## Task to carry out:
Identify each of the lines below that contains the string "height", and copy those lines.
*** Raw data ***
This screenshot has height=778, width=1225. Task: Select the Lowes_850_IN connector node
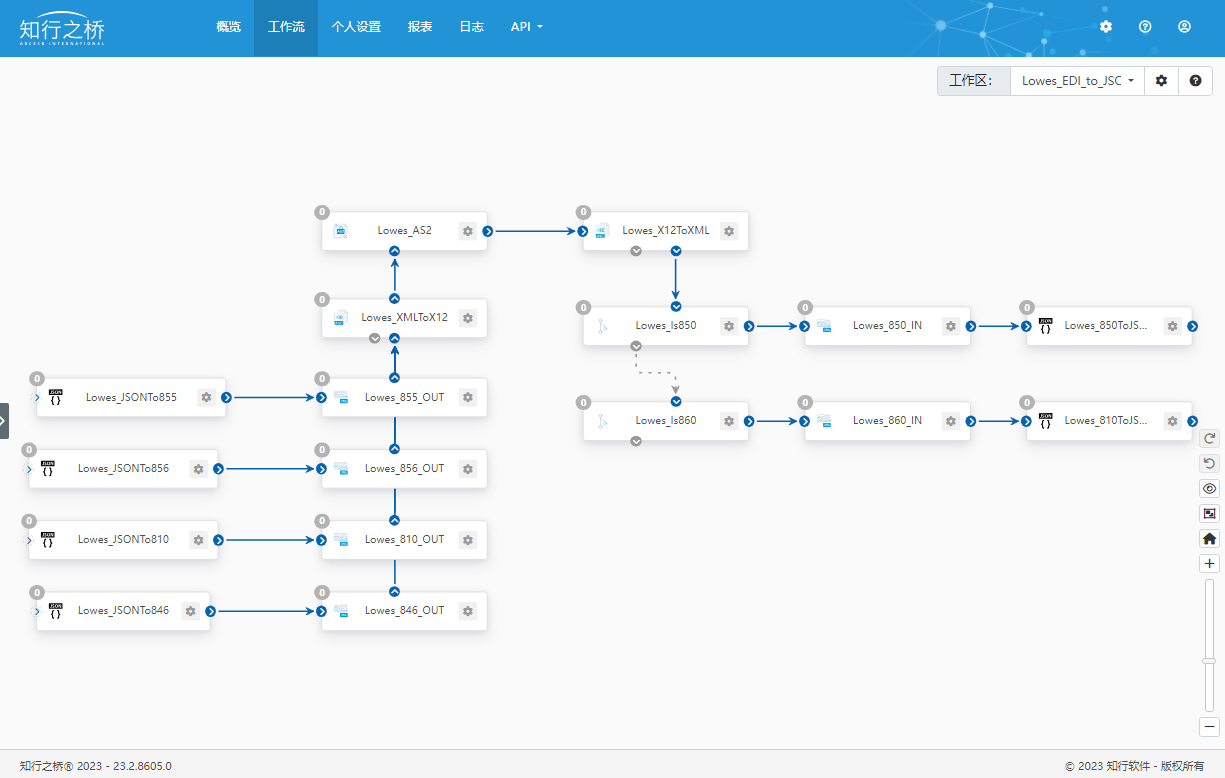[886, 326]
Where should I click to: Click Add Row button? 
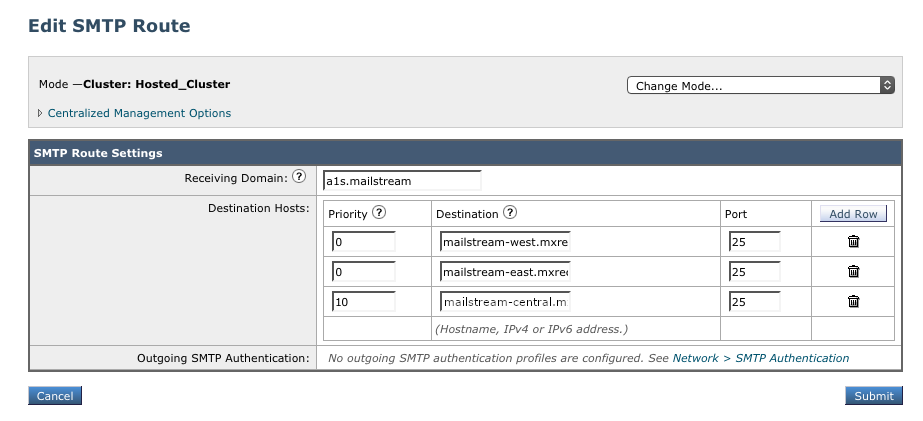tap(853, 214)
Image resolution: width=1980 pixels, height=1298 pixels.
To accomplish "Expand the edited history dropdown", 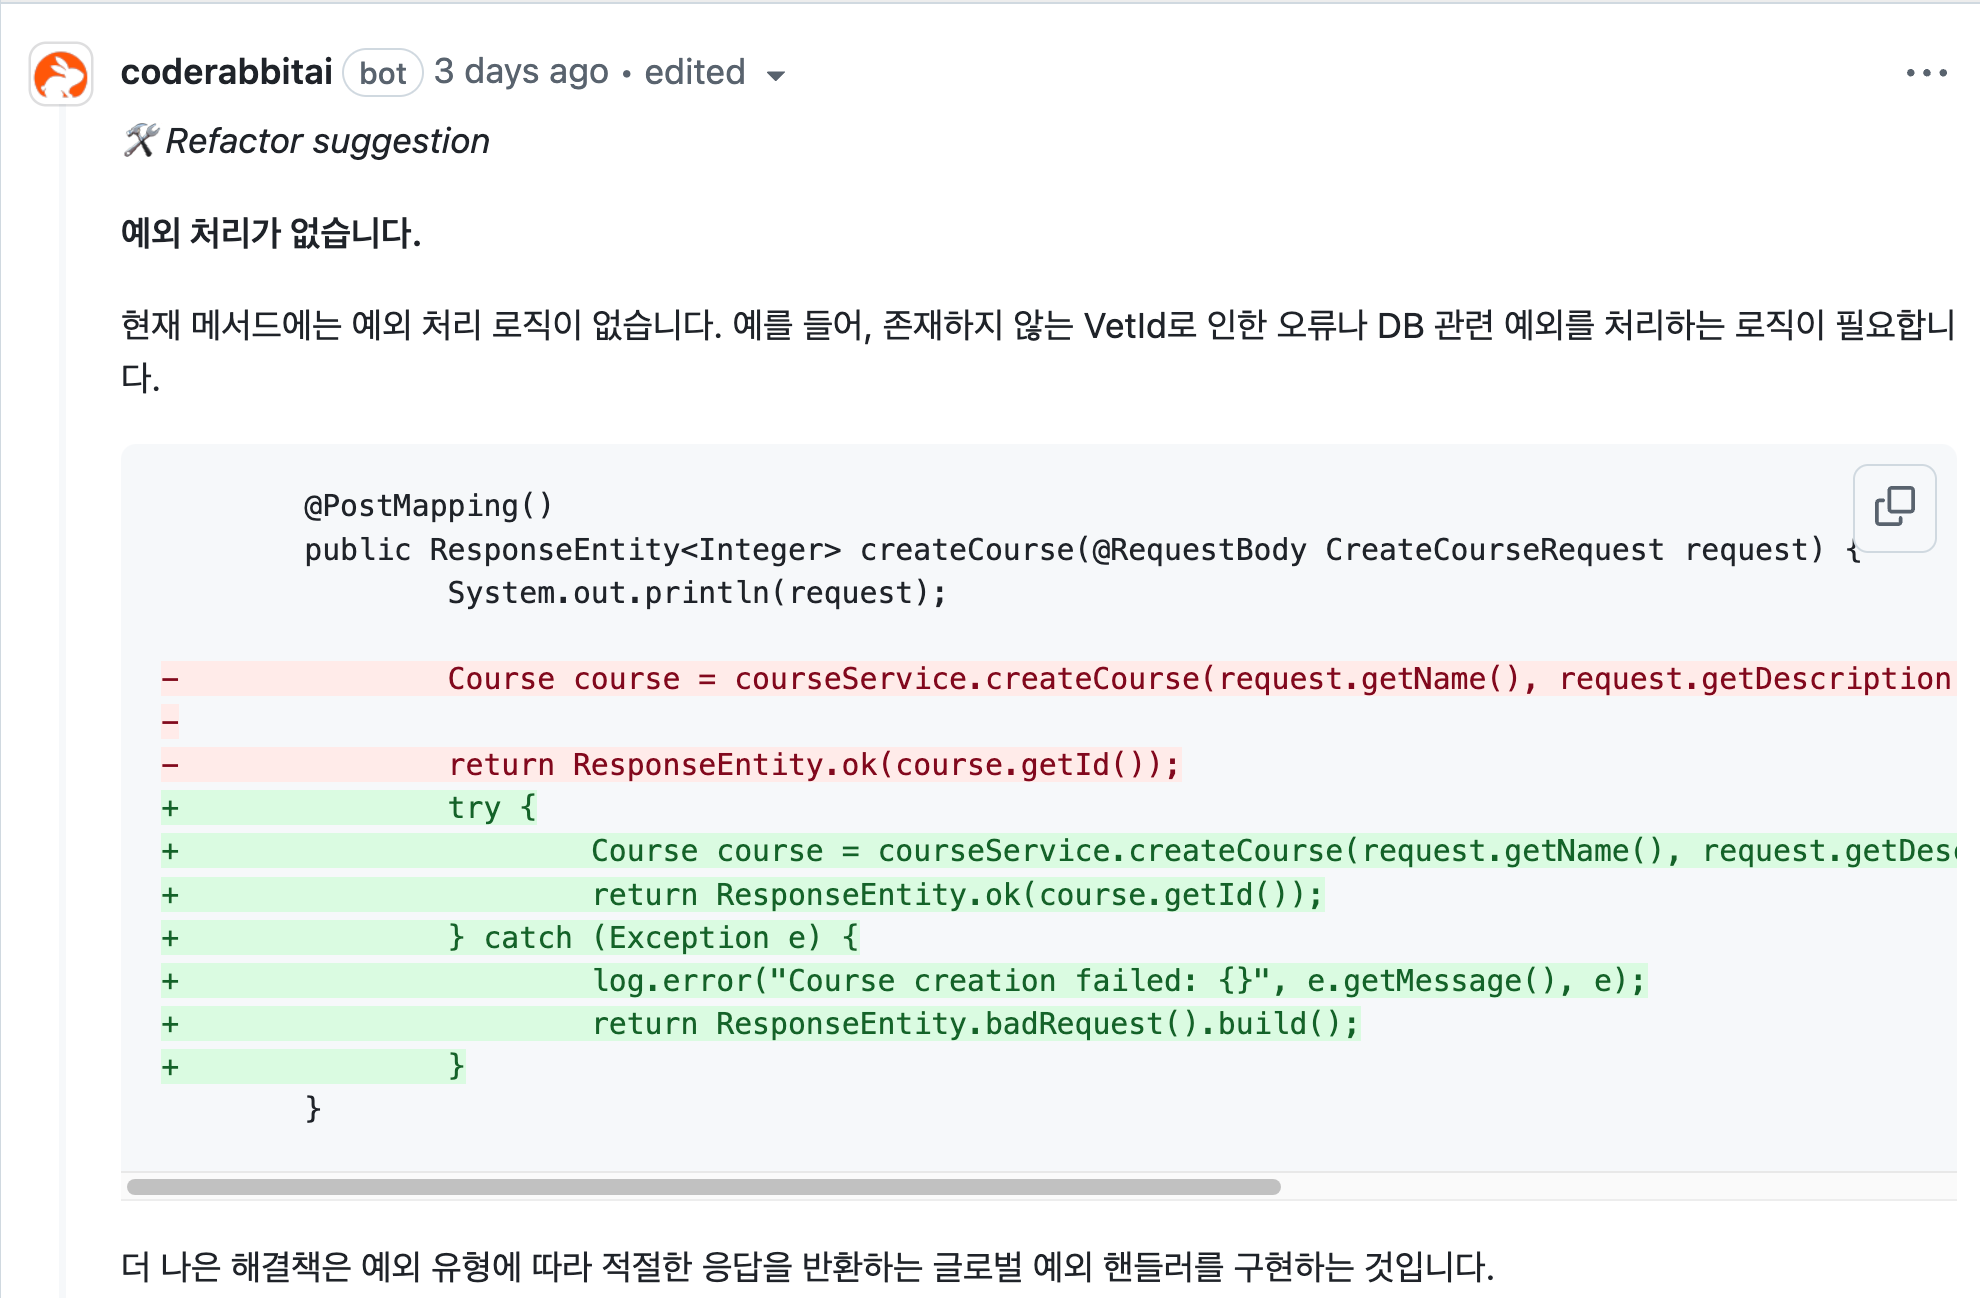I will [777, 74].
***
## The completed task:
This screenshot has height=778, width=1225. Task: Select the Lowes_850_IN connector node
Image resolution: width=1980 pixels, height=1298 pixels.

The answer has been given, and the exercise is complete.